• [EXERCISE INPUT]:

————

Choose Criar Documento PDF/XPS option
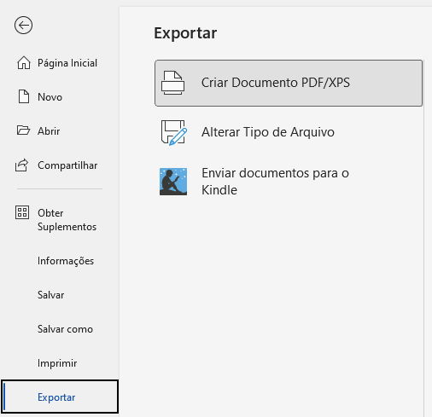The height and width of the screenshot is (417, 432). tap(289, 83)
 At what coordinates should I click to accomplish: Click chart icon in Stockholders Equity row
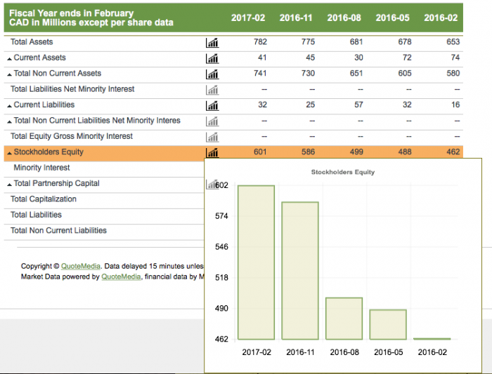212,152
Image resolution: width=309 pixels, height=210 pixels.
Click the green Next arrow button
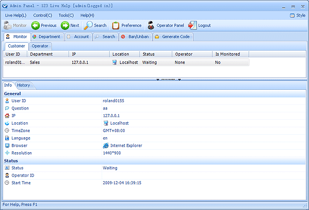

————

• [WORK TO COMPLETE]: Reproduce every line of the records above word for word, leaving out the pictures.

• [ANSWER TO THE PROBLEM]:
Choose Criar Documento PDF/XPS option
The height and width of the screenshot is (417, 432). tap(289, 83)
 At what coordinates should I click to accomplish: Click chart icon in Stockholders Equity row
212,152
Image resolution: width=309 pixels, height=210 pixels.
Click the green Next arrow button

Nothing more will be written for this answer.